At this I couldn’t help but laugh because to date Lithuania has only taken in six Syrian refugees, although government officials have told me that they’d gladly welcome more. “Today only six, tomorrow thousands,” Mindaugas said. “They are trying to arrange referenda against refugees, to keep them out.”
So, against the trolls’ street theater the elves have assembled to stage their own guerrilla counter-demos, photobombing the other side by draping themselves in American or EU flags, with big smiles on their faces. It means more work for the cameramen in Vilnius and the post-production editors in Moscow to get the requisite shot just right.
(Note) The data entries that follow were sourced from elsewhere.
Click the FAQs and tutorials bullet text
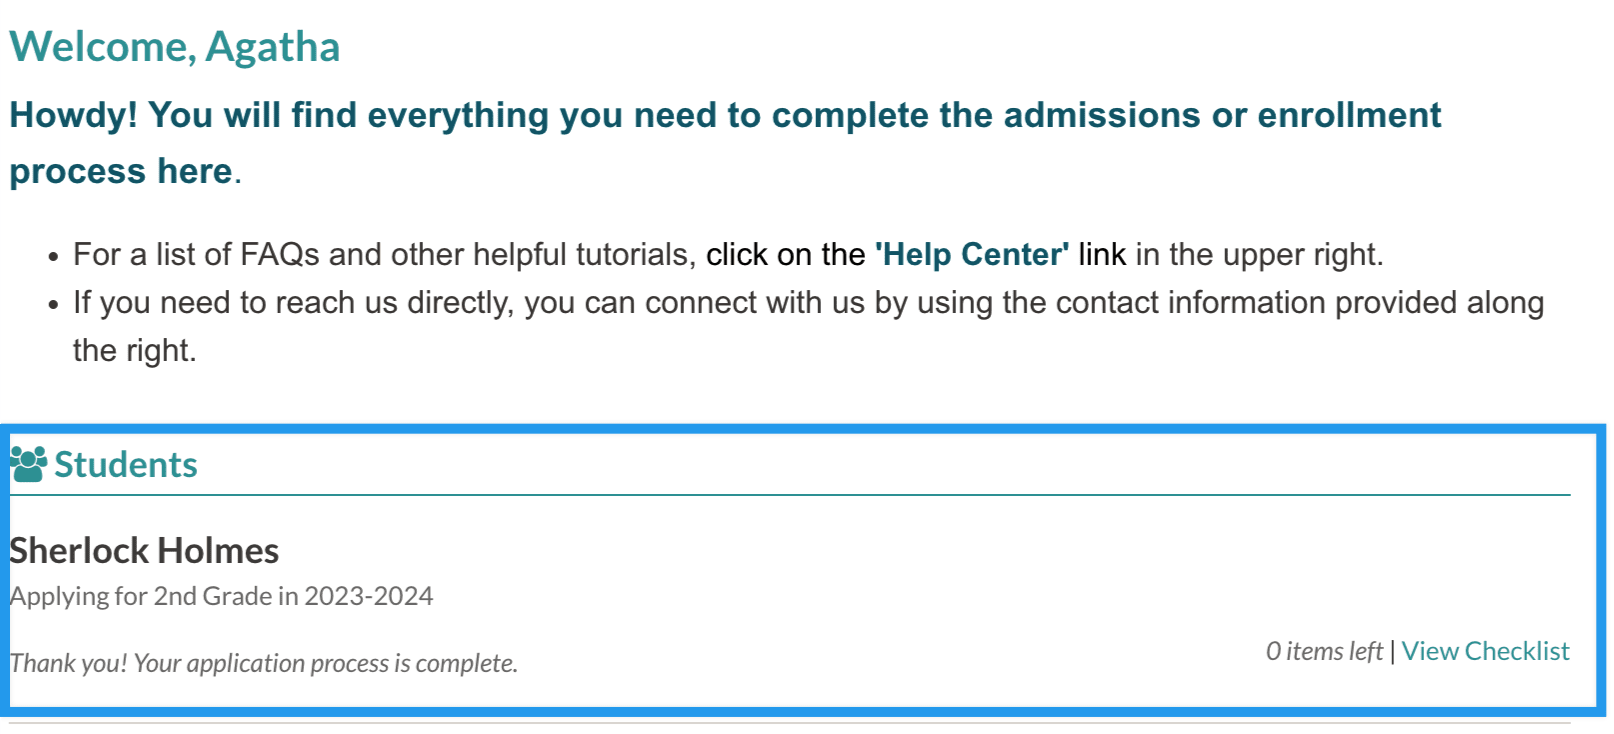The width and height of the screenshot is (1614, 734). pyautogui.click(x=384, y=255)
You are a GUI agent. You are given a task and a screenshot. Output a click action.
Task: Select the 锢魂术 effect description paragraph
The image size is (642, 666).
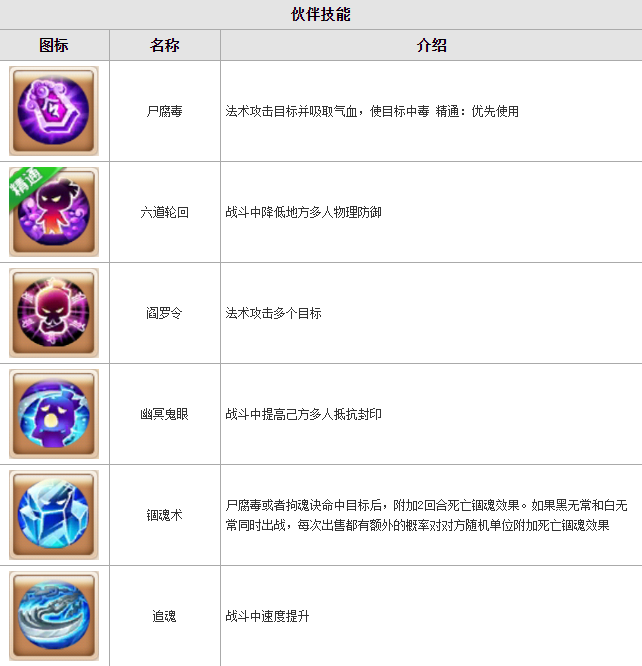point(427,515)
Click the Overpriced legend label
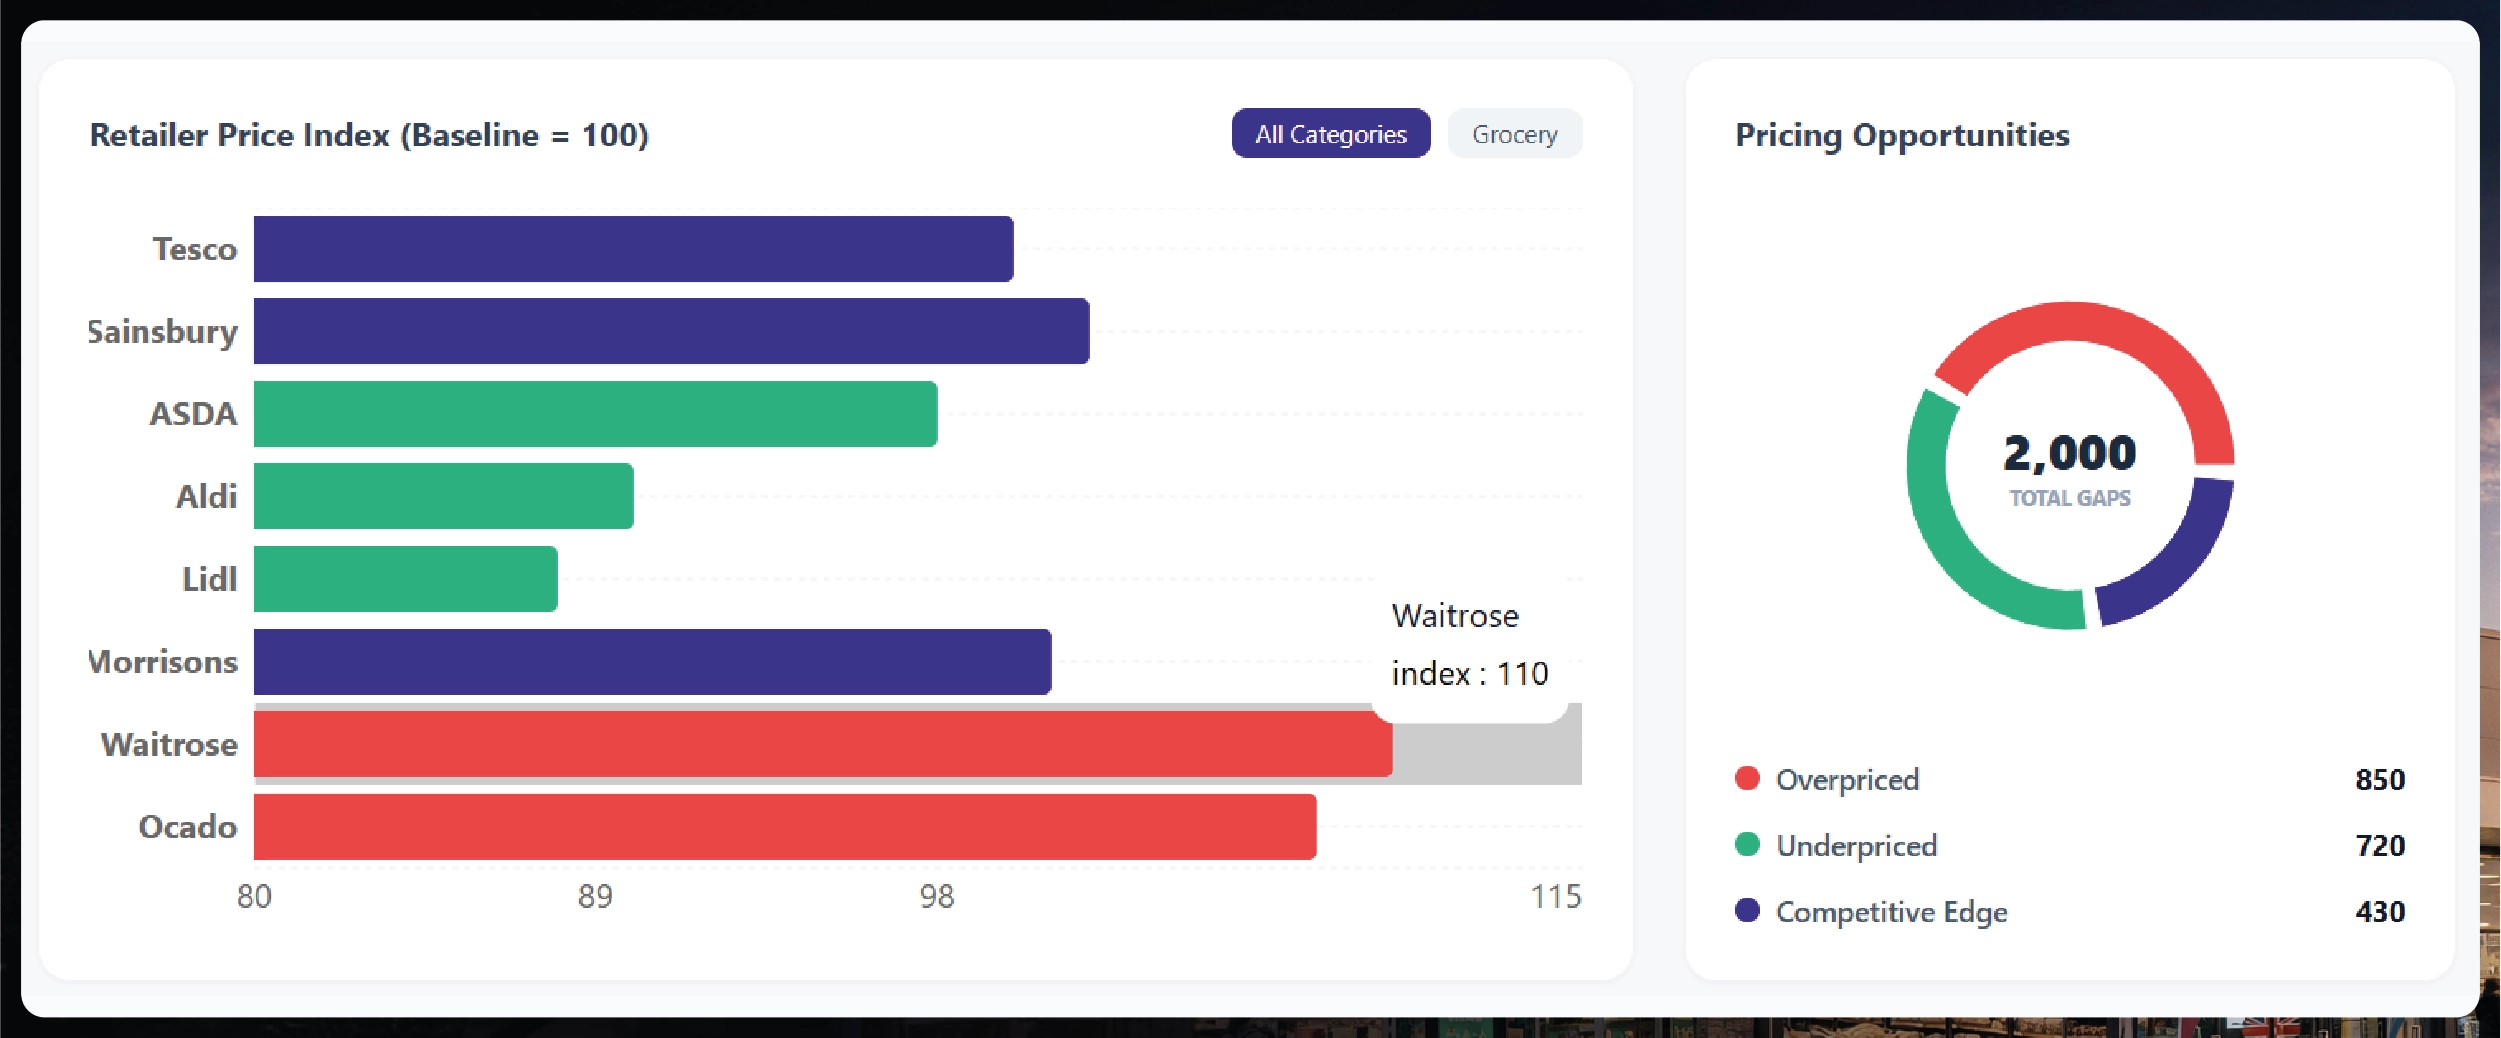2501x1038 pixels. [1847, 779]
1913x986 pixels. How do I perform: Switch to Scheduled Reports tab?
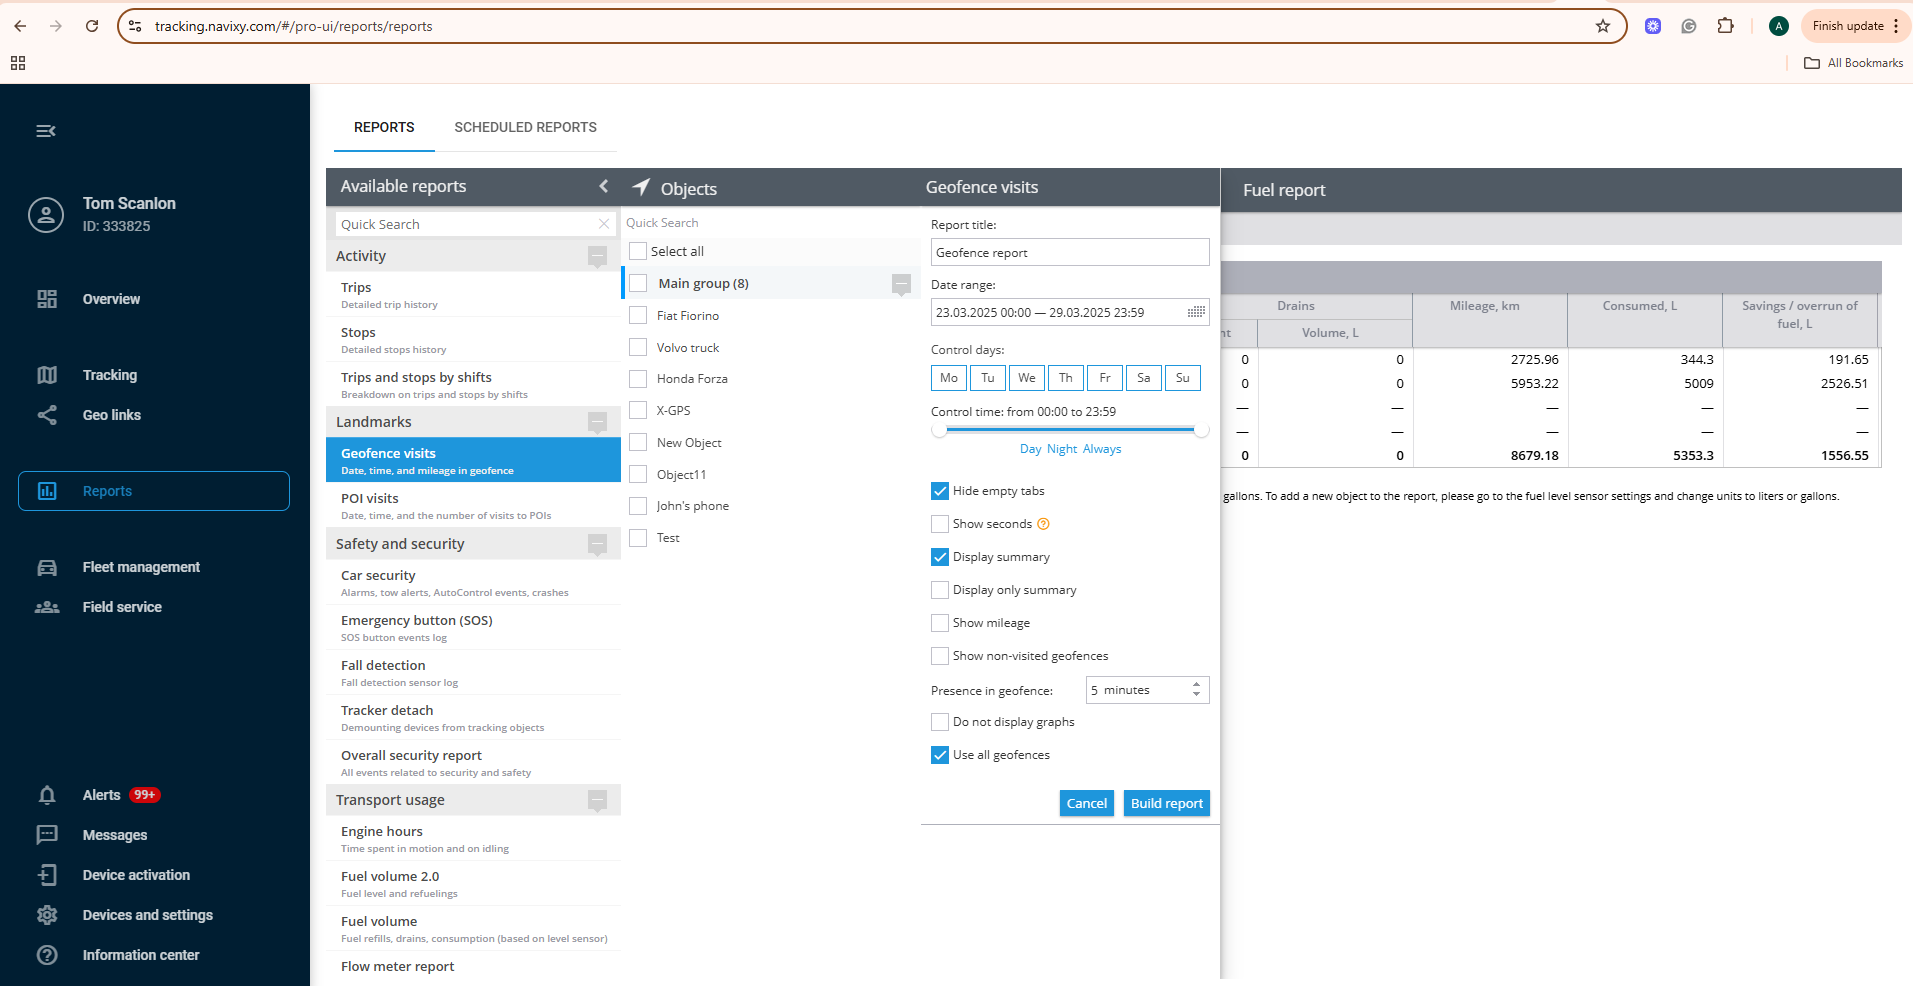click(x=524, y=127)
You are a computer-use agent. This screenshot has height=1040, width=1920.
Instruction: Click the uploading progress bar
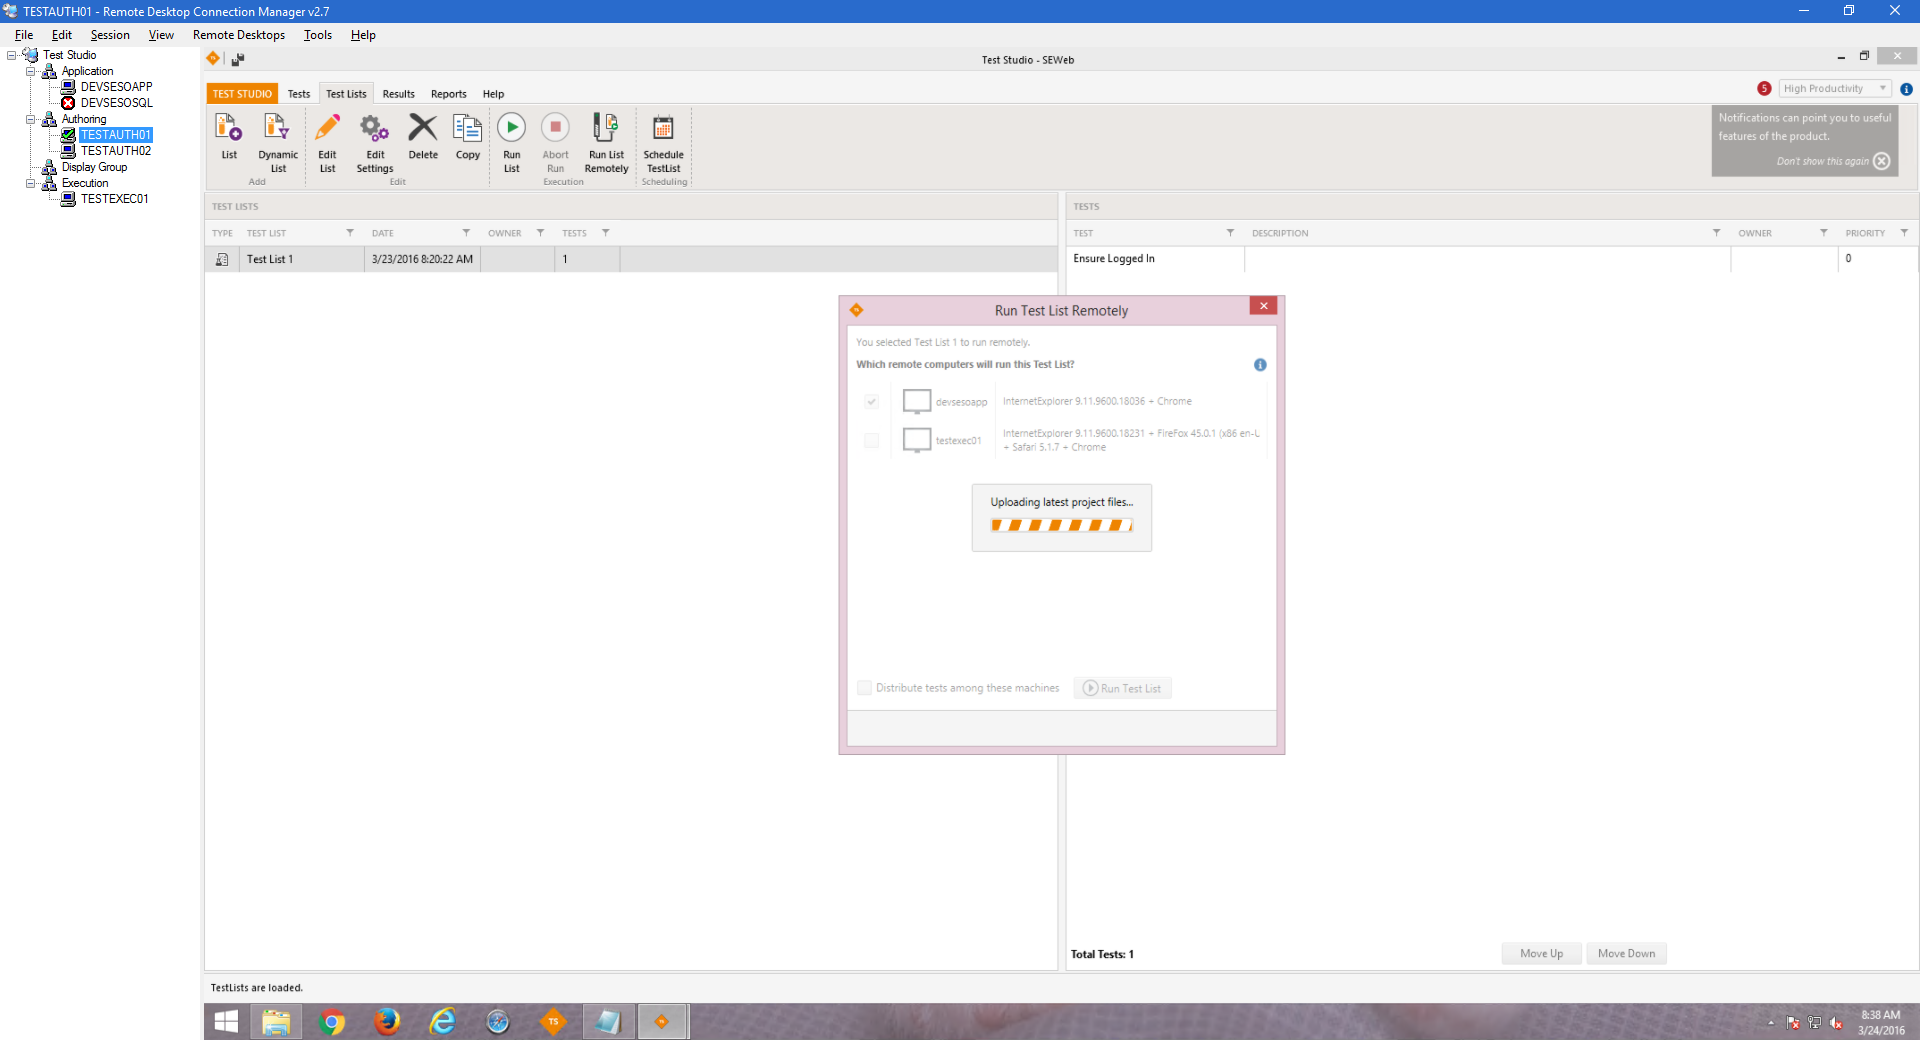point(1061,525)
Crashing the troll parties carries the predictable risk that the elves are being watched and identified, for future harassment—or worse. “Fake reporters are filming, making photos of protesters from our side, placing those photos on Internet, asking for people’s help to identify us. They’ve asked for help from the Russian embassy.” 
This is why, Mindaugas said, he asked me to use a fake name for him in this story. The next phase of protests, he fears, won’t be peaceful. “I think they will try to provoke violence, using the same methods they have used in Ukraine. I bought a gun. I’m learning tactics. If needed, we, all of us, will protect our houses not only with words, but also with guns.” He plans to join the Lithuanian army reserve, as do a lot of his friends, elves or not.
“NATO, the EU? So what?” Mindaugas said. “We should prepare to fight for ourselves, protect ourselves. We need to become Baltic Israel very fast. A small country with a small territory to fight with big, unfriendly neighbors.”